» ASSIGNMENT
Your copy should begin at the line containing "Where should I" and end at the last line of the records below, matching each line exactly and leaving out pictures.

» SUPPLIED MATERIAL
____

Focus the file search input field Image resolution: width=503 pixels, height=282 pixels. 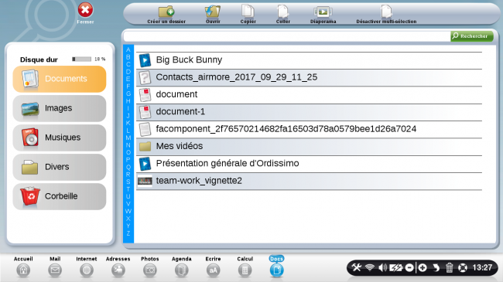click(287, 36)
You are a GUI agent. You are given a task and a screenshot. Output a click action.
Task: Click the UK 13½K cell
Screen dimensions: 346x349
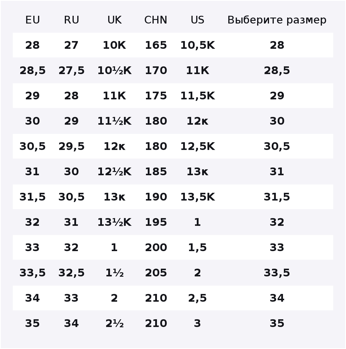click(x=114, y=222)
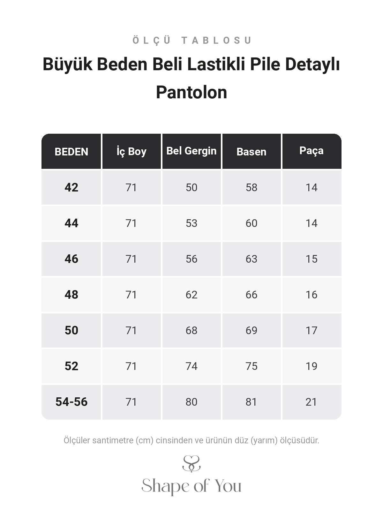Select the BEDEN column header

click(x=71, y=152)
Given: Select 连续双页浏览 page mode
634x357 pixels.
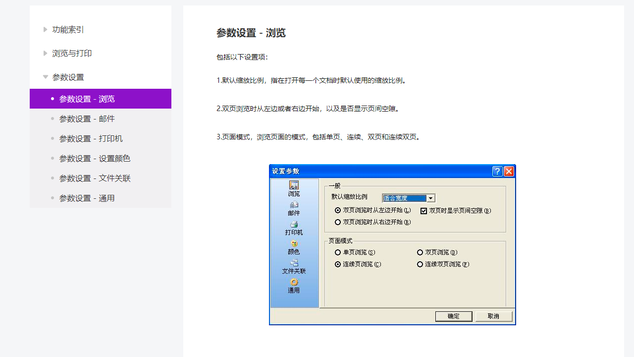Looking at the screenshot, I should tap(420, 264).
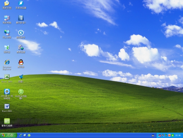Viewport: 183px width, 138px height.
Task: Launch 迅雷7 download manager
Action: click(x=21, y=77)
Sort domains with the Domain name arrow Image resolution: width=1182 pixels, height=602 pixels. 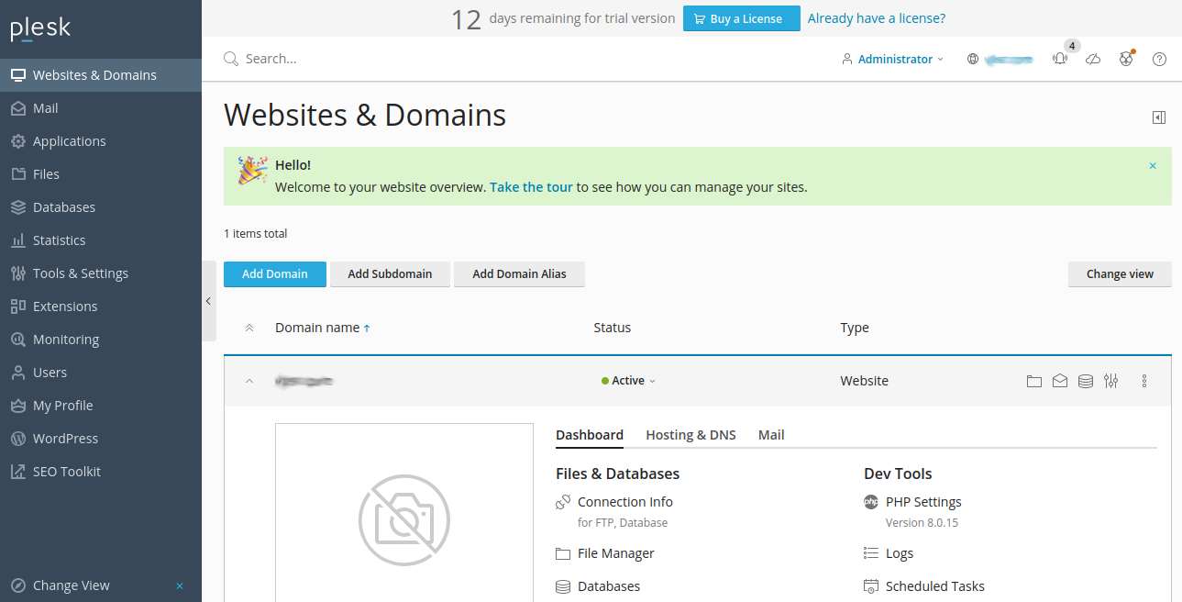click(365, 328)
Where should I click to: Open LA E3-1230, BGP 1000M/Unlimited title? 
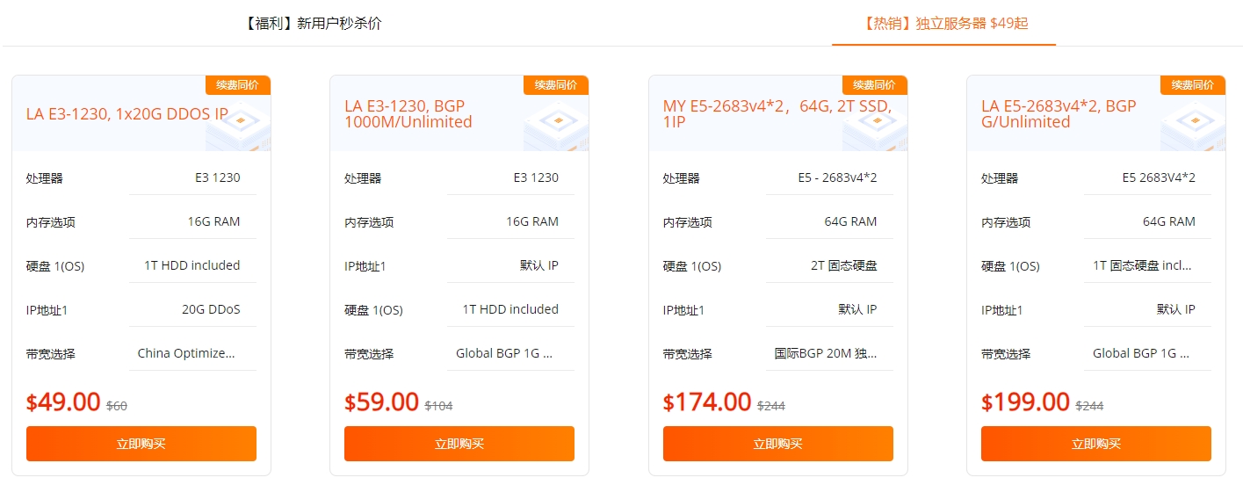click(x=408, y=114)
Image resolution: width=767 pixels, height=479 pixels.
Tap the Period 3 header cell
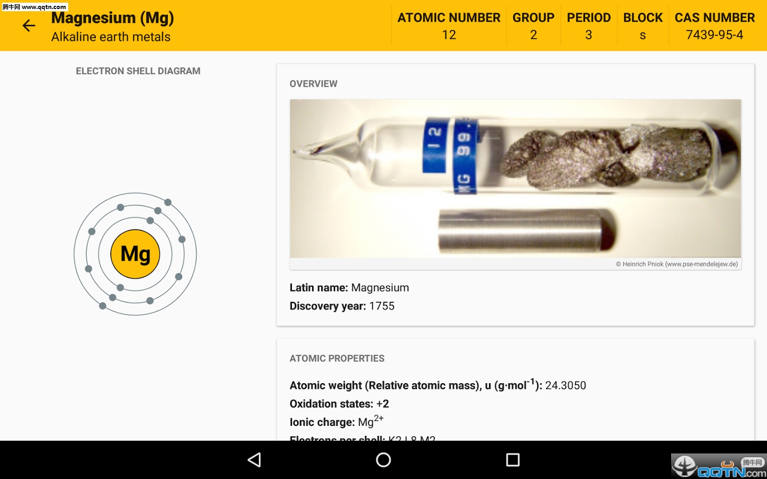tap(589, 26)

____

» ANSWER TO THIS PROBLEM
Where should I click to: Open LA E3-1230, BGP 1000M/Unlimited title? 
click(x=408, y=114)
Image resolution: width=767 pixels, height=479 pixels.
Tap the Period 3 header cell
tap(589, 26)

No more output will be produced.